**TEXT PASSAGE:**

Kekkei - Advancing Education For Everyone

Introduction to GROUP BY

In the last lesson, you learned to calculate aggregates across all rows. For example, "What's the average price of all products?"

But what if you want to answer questions like:

"What's the average price per category?"
"How many products do we have in each category?"
"What's the total salary per department?"

You need to group rows by category/department and then calculate aggregates for each group. That's what GROUP BY does!

Groups rows that have the same values in specified columns into summary rows. Often used with aggregate functions (COUNT, SUM, AVG, MIN, MAX) to perform calculations on each group.

Think of it like:

Sorting your laundry by color (white pile, dark pile, colors pile)
Then counting items in each pile separately

Basic Syntax:

SELECT column, aggregate_function(column)
FROM table_name
GROUP BY column;

Let's work with our products table:

products

id	product_name	category	price	stock
1	Laptop	Electronics	999.99	45
2	Mouse	Electronics	29.99	120
3	Desk Chair	Furniture	199.99	30
4	Monitor	Electronics	349.99	60
5	Desk Lamp	Furniture	39.99	85
6	Keyboard	Electronics	79.99	95
7	Bookshelf	Furniture	159.99	20

Grouping by a Single Column

Let's answer: "How many products are in each category?"

sql

-- Count products per category
SELECT category, COUNT(*) AS product_count
FROM products
GROUP BY category;

What happened:

SQL grouped all rows by category
Electronics group: Laptop, Mouse, Monitor, Keyboard (4 products)
Furniture group: Desk Chair, Desk Lamp, Bookshelf (3 products)
COUNT(*) calculated for each group separately

Without GROUP BY, you'd get one total:

sql

-- This gives total across ALL products
SELECT COUNT(*) AS total_products
FROM products;

GROUP BY splits this into separate counts per category!

GROUP BY with Different Aggregates

You can use any aggregate function with GROUP BY.

Average price per category:

sql

SELECT category, ROUND(AVG(price), 2) AS avg_price
FROM products
GROUP BY category;

Total stock per category:

sql

SELECT category, SUM(stock) AS total_stock
FROM products
GROUP BY category;

Electronics has 45 + 120 + 60 + 95 = 320 units in stock. Furniture has 30 + 85 + 20 = 135 units.

Price range per category:

sql

SELECT
  category,
  MIN(price) AS cheapest,
  MAX(price) AS most_expensive,
  MAX(price) - MIN(price) AS price_range
FROM products
GROUP BY category;

Multiple Aggregates per Group

You can calculate several statistics for each group in one query:

sql

-- Complete category summary
SELECT
  category,
  COUNT(*) AS product_count,
  SUM(stock) AS total_stock,
  ROUND(AVG(price), 2) AS avg_price,
  MIN(price) AS min_price,
  MAX(price) AS max_price
FROM products
GROUP BY category;

Perfect for dashboards and reports!

**DATA LINES:**
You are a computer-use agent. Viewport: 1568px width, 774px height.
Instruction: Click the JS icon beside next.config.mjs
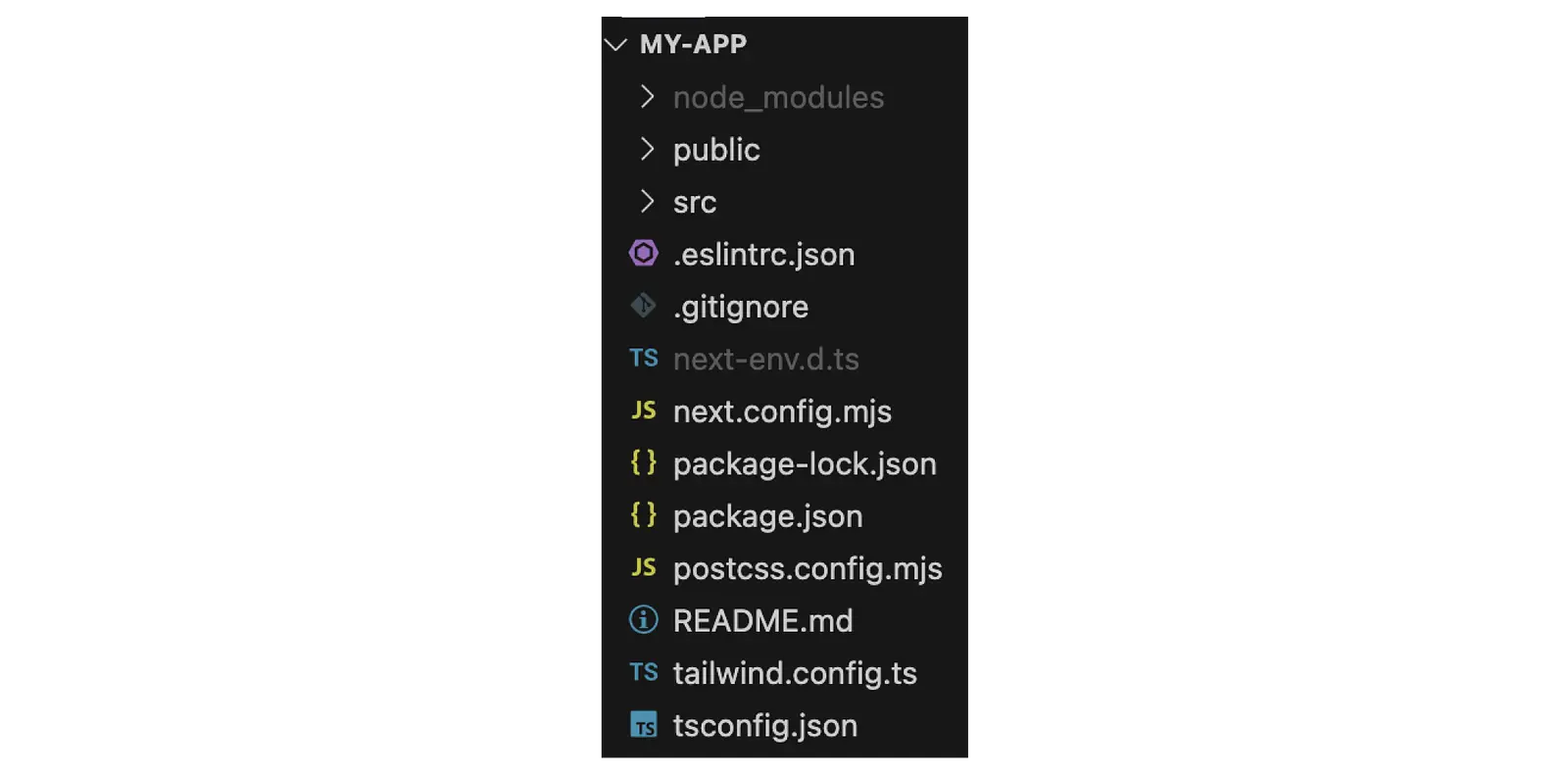click(x=644, y=411)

**TASKS FOR THIS EXERCISE:**
1. Answer from the GROUP BY lesson:
(a) Which aggregate functions does it name as often used with GROUP BY?
(b) How many units of Furniture stock does it report?
(c) Which products does it place in the Electronics group?
2. Retype the part of the GROUP BY lesson between "Furniture group: Desk" and "counts per category!", inclusive.
The data is not needed for this work.

**FINAL RESULTS:**
1.
(a) COUNT, SUM, AVG, MIN, MAX
(b) 135 units
(c) Laptop, Mouse, Monitor, Keyboard

2.
Furniture group: Desk Chair, Desk Lamp, Bookshelf (3 products)
COUNT(*) calculated for each group separately

Without GROUP BY, you'd get one total:

sql

-- This gives total across ALL products
SELECT COUNT(*) AS total_products
FROM products;

GROUP BY splits this into separate counts per category!